Sunday, August 12, 2007

The banality of torture and how it undermines American security

Alberto Gonzales once wrote an infamous memo arguing that torture was legal. More than that, he argued that torture was necessary and the rule of law obsolete. The man is now the chief law enforcement [sic] office of this country

So i was interested to read a piece in the NPR News blog on the banality of torture.

It's eerily similar to a comment made by Gen. Jacques Massu, the commander of French forces during the brutal Battle of Algiers.

"Torture was part of a certain ambiance," he said in 2000. "We could've done things differently."

Far from helping the cause, torture undermined France's fight against Algerian nationalism by galvanizing the undecided against the torturers and revolting France's allies. Torture is having exactly the same effect in undermining America's fight against Islamist radicalism, a cause where the support of allies is even more critical.

When the most powerful nation on Earth, one that spends almost as much on so-called national defense as the rest of the world combined, claims that it will perish if it doesn't torture people or if it actually respects international law, then it can't expect the benefit of the doubt from anyone. Regardless of its sanctified national myth.

Thanks to the Bush administration's crusade against American values, America's integrity is probably at an all-time low. It's a sad fate for a country once seen as the moral leader of the free world by the peoples of Soviet-dominated Eastern Europe.


Jim Sullivan said...


One thing I find puzzling in most arguments against the use of torture is the fact that torture isn't nearly as effective, if it is at all, as people that defend it want us to believe.

Besides the moral issues, which are horrid and numerous, and the morale issue, it just doesn't work.

A 'skilled' torturer can make anyone's mother or father admit to nearly anything from child molestation to the Lindbergh Kidnapping. Could someone explain how that helps anything? This goes for most methods be they Spanish Inquisistion type torture or the more modern rationalized 'methods' like waterboarding.

Proponents of torture claim the intelligence we have gathered makes it necessary. But what of all the innocents or least uninformed combatants that were tortured (A horrific crime in and of itself)that gave up any information they could, even if they had to make it up, to stop the torture?

Why don't we see and read more like that?

The torture topic puzzles me because it can be argued on moral, emotional and logical grounds and yet it rarely is argued on all three. Are there people out there saying these things and I'm just missing them?

Brian said...


Given the rest of your argument, I assume your first sentence should read, "One thing I find puzzling in most arguments IN FAVOR of the use of torture..."
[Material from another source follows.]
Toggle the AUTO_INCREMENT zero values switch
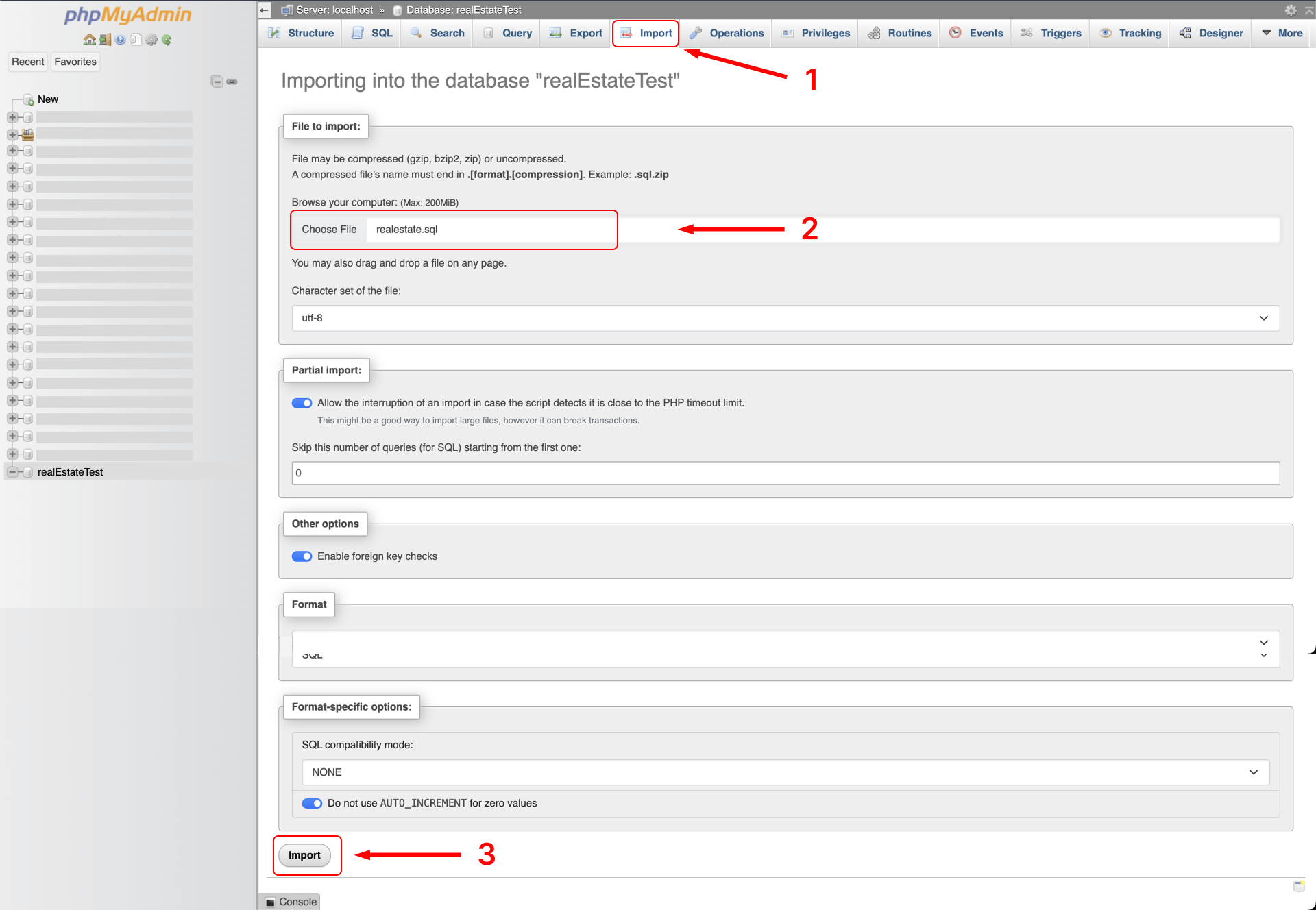 click(312, 803)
I completely agree with your argument. I've written several essays condemning torture and I've often added the pragmatic aspect that it simply doesn't work. You can't rely on information gained that way. If you're being tortured, you will tell your torturers exactly what you think they want to hear, whether it's right or not. This is one aspect that Gen. Massu concluded in his memoirs. The only reason people continue to use it is because it's a crutch and there's an element of vegeance involved.